Blog post by Michael A. Elnitsky, Ph.D., Associate Professor of Biology, Mercyhurst University
On a cold winter day, we may choose to stay inside hunkered down by the fire under a warm blanket while wearing a cozy sweater. Alternatively, we may brave the elements and enjoy the snow and crisp air all the while bundled up to help conserve heat and maintain our typical mammalian body temperature.
But what about the insects that during the summer and fall months frequent our gardens and move about the forest? How do they cope with the cold, snowy, often frozen landscape during the winter months? For these insects and other ectothermic animals (i.e., those whose body temperature is determined by the temperature of the surrounding environment rather than metabolically produced heat), winter may pose considerable challenges for survival. These challenges include the low, and in many cases sub-freezing, temperatures, lack of water, dramatic changes in the light-dark cycle, and limited food availability.

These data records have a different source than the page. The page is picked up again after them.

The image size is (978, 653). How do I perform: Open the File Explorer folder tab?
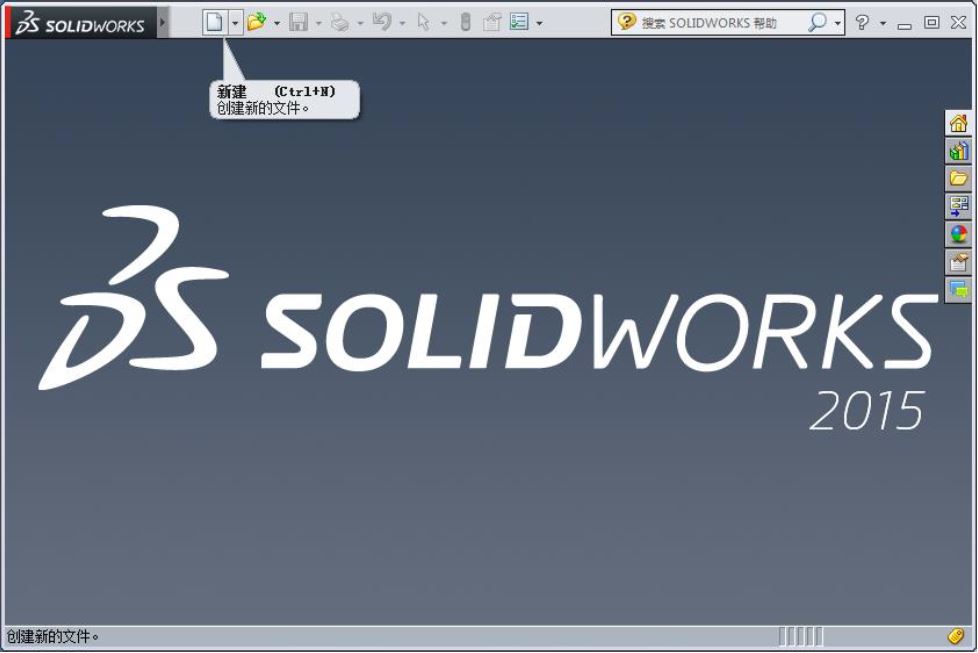click(x=958, y=179)
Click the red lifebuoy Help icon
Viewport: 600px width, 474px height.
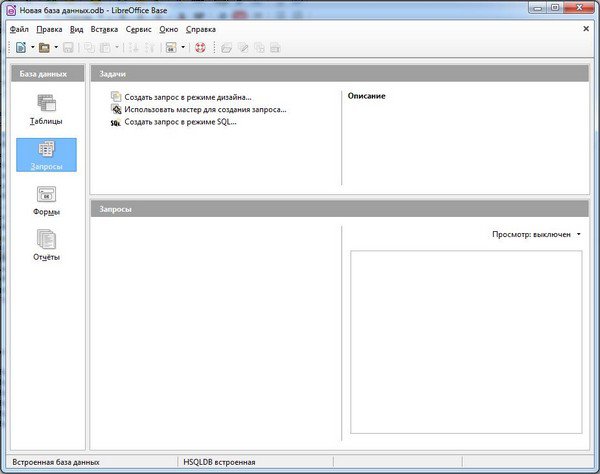(x=200, y=47)
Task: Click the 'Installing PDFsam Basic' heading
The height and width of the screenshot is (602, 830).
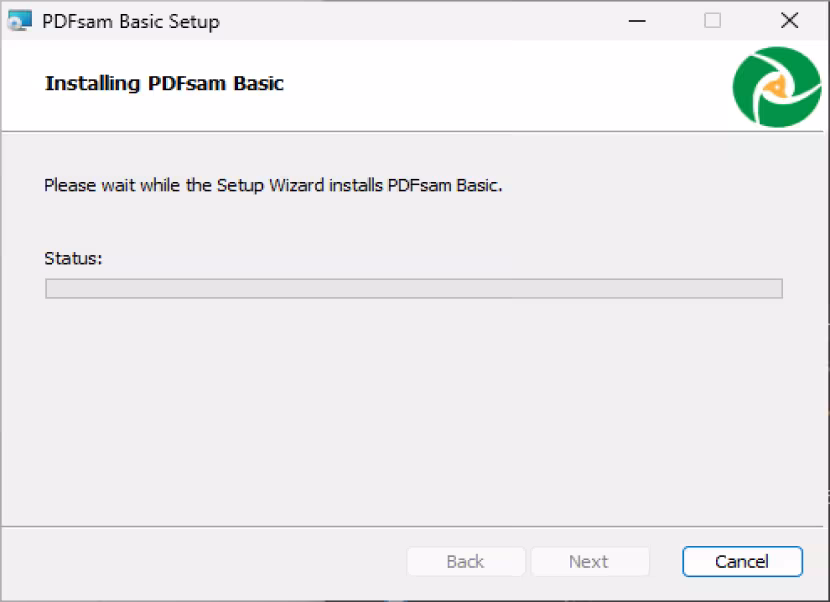Action: click(x=164, y=84)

So what strategies do insects rely on to survive winter? A few species, for example the monarch butterfly (Danaus plexippus), have evolved to use a migratory strategy and escape to more hospitable environments well in advance of the adverse conditions. Around Erie, monarchs typically begin an approximately 2500 mile migration in mid- to late-August ultimately arriving several months later to the over-wintering grounds of spruce-fir forests in the mountains near Mexico City, Mexico.
Most insects, however, do not have the luxury of heading south and must instead tolerate the harsh conditions of the typical Erie winter. The insects that remain will characteristically over-winter in one particularly stage of their life cycle, most commonly as eggs, larvae, or pupae, and commonly enter a state of dormancy known as diapause (i.e., insect hibernation). The vast majority of these insects are freeze intolerant; that is to say, freezing of the bodily fluids is lethal and, therefore, they must adopt strategies to ensure freezing does not occur. Some will seek out protected or buffered sites to over-winter to shield them from the low temperature, for example by burrowing below the frost zone or entering our homes (e.g., lady beetles and stink bugs). Many other species will be directly exposed to winter’s low temperatures, and survive using a strategy known as supercooling or maintaining the bodily fluids in a liquid-state while at subfreezing temperatures. Supercooling is often promoted in insects through the production of antifreeze compounds (i.e., cryoprotectants) and proteins that prevent/suppress freezing and ice formation.
A few species of insects that remain and over-winter locally are freeze tolerant and can actually survive the freezing of the bodily fluids; examples include the woolly bear caterpillar (Pyrrharctia isabella) and the larva of the goldenrod gall fly (Eurosta solidaginis) commonly found within ball galls on the stem of goldenrod plants. These freeze-tolerant species can survive for days, weeks, and even months in a frozen state when exposed to subfreezing temperatures. This uniquely evolved strategy is supported by a variety of adaptations, including the production of ice nucleating agents (INAs) to seed ice formation in the body and the accumulation of chemical compounds to help stabilize cellular structures during freezing and thawing.
As we all know, Erie winters can be harsh. However, our local insects have evolved fascinating and unique strategies to enhance their cold tolerance, persist, and deal with whatever Mother Nature dishes out. Some of you might even say these insects are super-cool.